— START EXCERPTED DATA —

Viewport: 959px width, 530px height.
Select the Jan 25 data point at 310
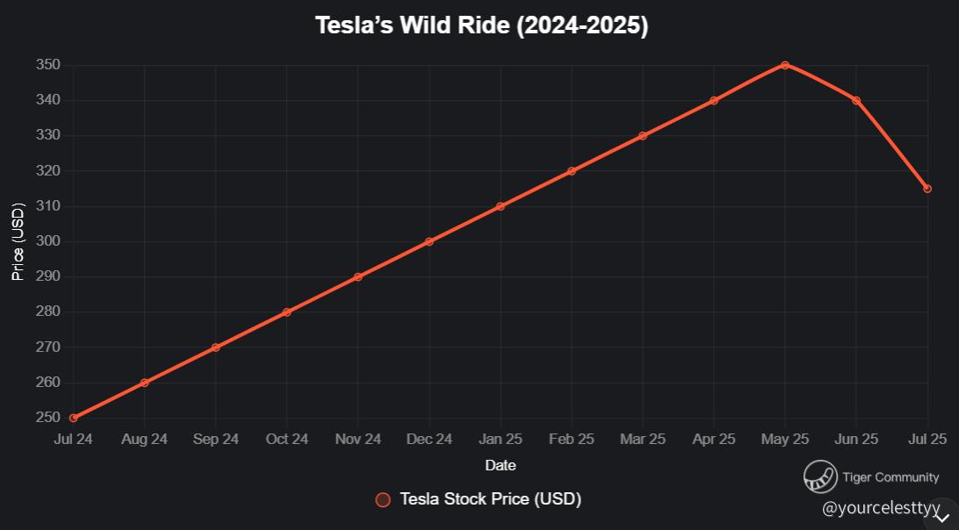coord(501,206)
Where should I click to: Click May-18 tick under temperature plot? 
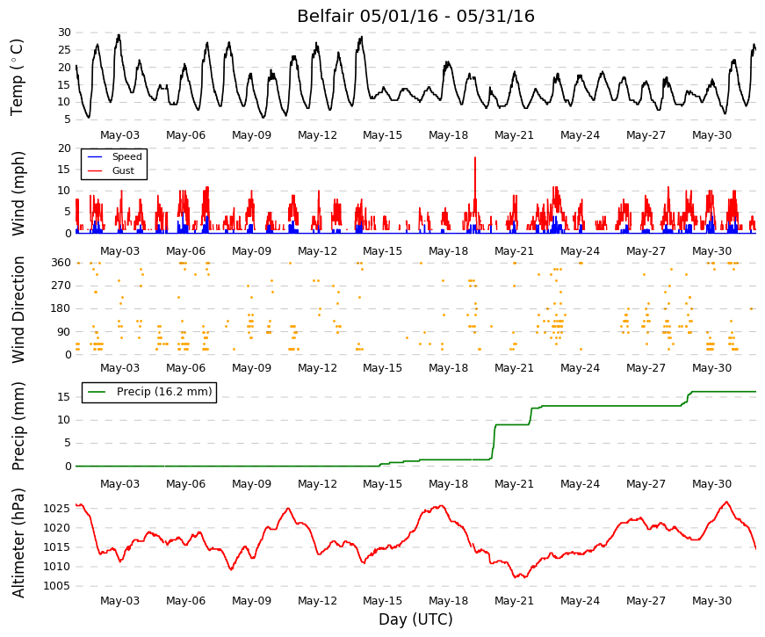(448, 135)
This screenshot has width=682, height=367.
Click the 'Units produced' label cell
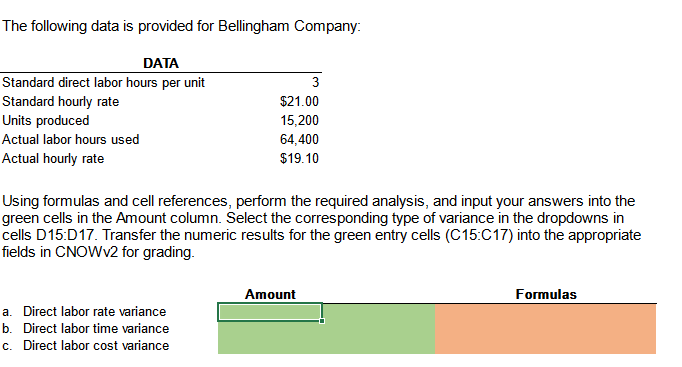(x=46, y=120)
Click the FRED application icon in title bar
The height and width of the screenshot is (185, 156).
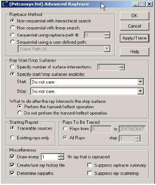(x=5, y=4)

— END EXCERPTED DATA —

-- INSTRUCTIONS TO FOLLOW --
Pick out every line in the data above that contains the string "Click". Match uppercase and lowercase exactly.

-- WRITTEN ANSWER --
Where should I click to: Click May-18 tick under temperature plot? 
Click the 'Units produced' label cell
Click the FRED application icon in title bar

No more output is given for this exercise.